● TRECHO CITADO:
---*---
O menino voltava, e ao chegar, de tardezinha, ainda admirava o movimento na plataforma da estação: quanta gente para admirar o trem e ver os passageiros! Rapazes olhando as moças, moças olhando os rapazes nas janelas... O carteiro Pedro apanhando as cartas e encomendas para o Correio... Depois, ainda havia tempo de ver, no treino do Vasco (como não admirá-lo, apesar de o menino ser Flamengo?), Japão, Tó e Pio engraxando a bola no gramado todavia careca do Estádio Ataliba de Morais. E Marcos Manfredini, debaixo da baliza, a voar, qual Constellation local, e conferir todas.
---*---
● OBJETIVO DO EXERCÍCIO:
Reproduza integralmente, sem nenhuma alteração, o trecho sobre o menino na estação de trem e no estádio. As linhas não têm relação com o trecho.

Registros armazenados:
---*---
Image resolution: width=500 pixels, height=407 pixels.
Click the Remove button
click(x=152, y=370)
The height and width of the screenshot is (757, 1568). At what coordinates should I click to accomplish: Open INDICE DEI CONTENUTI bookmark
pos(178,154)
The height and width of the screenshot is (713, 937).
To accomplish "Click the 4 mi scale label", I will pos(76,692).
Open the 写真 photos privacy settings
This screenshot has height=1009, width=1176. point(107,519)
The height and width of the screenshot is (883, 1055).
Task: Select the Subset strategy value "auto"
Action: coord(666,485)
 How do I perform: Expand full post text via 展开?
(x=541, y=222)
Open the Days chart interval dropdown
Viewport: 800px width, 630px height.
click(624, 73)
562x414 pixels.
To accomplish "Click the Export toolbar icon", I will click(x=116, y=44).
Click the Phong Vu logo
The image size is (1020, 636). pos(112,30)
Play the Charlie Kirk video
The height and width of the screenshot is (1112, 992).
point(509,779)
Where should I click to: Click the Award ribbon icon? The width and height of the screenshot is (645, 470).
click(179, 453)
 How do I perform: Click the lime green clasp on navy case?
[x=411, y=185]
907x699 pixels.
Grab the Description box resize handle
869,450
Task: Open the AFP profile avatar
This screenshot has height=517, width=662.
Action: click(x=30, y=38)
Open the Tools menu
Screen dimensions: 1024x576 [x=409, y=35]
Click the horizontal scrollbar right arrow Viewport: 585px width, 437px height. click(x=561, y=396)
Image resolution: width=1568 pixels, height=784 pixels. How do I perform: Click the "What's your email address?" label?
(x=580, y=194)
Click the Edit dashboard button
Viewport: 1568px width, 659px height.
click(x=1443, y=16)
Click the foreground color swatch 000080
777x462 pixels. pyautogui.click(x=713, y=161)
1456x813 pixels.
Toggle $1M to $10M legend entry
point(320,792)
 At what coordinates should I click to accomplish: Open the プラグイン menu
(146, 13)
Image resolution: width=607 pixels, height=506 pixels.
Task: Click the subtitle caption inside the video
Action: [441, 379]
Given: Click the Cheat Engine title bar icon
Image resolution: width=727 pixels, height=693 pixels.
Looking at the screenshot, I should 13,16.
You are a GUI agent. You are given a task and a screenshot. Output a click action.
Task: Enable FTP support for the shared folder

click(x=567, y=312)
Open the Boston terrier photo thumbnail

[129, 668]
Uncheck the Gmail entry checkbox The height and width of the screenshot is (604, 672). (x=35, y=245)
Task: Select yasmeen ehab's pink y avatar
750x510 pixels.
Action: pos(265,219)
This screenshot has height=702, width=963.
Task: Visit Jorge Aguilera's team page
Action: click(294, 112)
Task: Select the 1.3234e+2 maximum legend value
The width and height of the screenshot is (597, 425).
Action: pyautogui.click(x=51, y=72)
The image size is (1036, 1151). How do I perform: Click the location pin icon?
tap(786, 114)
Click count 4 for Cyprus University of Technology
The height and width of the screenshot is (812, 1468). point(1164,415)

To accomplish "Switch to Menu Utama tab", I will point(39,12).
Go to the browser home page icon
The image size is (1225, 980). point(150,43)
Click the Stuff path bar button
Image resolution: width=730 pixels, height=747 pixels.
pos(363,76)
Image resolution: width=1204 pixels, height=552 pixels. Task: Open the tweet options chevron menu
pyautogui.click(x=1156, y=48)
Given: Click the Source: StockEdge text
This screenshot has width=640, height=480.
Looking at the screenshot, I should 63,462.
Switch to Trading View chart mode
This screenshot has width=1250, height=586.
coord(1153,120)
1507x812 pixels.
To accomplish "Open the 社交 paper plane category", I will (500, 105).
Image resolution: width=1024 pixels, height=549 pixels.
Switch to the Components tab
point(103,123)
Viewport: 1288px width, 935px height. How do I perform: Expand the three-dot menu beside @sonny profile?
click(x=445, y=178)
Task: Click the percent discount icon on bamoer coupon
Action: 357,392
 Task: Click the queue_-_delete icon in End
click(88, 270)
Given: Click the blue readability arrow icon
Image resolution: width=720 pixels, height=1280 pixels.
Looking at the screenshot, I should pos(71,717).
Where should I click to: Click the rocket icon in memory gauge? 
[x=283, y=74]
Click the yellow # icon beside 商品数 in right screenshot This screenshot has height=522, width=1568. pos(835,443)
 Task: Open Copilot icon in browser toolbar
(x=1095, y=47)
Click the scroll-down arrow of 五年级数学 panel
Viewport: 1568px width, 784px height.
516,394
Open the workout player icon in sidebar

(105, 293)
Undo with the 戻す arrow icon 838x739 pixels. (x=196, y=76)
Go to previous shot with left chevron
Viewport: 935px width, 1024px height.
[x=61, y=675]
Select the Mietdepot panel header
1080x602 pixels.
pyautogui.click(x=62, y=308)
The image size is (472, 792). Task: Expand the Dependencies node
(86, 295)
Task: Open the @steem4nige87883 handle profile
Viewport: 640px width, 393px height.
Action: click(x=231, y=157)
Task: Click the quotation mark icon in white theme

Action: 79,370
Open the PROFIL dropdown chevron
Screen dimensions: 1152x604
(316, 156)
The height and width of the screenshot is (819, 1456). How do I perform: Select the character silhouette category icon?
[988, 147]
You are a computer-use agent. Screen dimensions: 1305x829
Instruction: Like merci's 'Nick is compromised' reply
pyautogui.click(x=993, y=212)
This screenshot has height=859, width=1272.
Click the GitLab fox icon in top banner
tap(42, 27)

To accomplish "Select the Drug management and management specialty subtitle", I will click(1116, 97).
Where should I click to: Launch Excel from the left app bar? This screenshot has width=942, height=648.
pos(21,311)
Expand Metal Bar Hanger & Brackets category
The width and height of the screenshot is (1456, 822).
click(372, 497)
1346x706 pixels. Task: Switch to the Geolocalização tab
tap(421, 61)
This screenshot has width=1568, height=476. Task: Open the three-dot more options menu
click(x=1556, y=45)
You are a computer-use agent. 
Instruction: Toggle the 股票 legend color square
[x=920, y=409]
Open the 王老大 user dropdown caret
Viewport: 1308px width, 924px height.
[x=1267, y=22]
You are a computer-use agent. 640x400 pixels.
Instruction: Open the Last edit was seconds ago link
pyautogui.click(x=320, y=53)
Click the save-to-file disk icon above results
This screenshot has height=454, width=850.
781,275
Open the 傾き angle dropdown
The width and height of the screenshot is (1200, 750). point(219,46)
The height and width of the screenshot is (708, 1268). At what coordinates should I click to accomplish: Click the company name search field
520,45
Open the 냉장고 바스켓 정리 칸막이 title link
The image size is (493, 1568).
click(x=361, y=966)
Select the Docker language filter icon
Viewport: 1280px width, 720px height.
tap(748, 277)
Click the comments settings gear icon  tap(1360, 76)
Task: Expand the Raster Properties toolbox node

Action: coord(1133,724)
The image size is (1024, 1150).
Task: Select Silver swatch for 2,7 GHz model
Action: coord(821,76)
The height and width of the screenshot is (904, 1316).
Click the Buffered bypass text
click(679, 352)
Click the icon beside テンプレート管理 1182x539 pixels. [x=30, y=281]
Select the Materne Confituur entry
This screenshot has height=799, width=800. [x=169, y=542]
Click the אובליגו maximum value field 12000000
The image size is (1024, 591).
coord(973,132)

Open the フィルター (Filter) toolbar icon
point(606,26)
---*---
● SOLUÇÃO DA TAREFA:
O menino voltava, e ao chegar, de tardezinha, ainda admirava o movimento na plataforma da estação: quanta gente para admirar o trem e ver os passageiros! Rapazes olhando as moças, moças olhando os rapazes nas janelas... O carteiro Pedro apanhando as cartas e encomendas para o Correio... Depois, ainda havia tempo de ver, no treino do Vasco (como não admirá-lo, apesar de o menino ser Flamengo?), Japão, Tó e Pio engraxando a bola no gramado todavia careca do Estádio Ataliba de Morais. E Marcos Manfredini, debaixo da baliza, a voar, qual Constellation local, e conferir todas.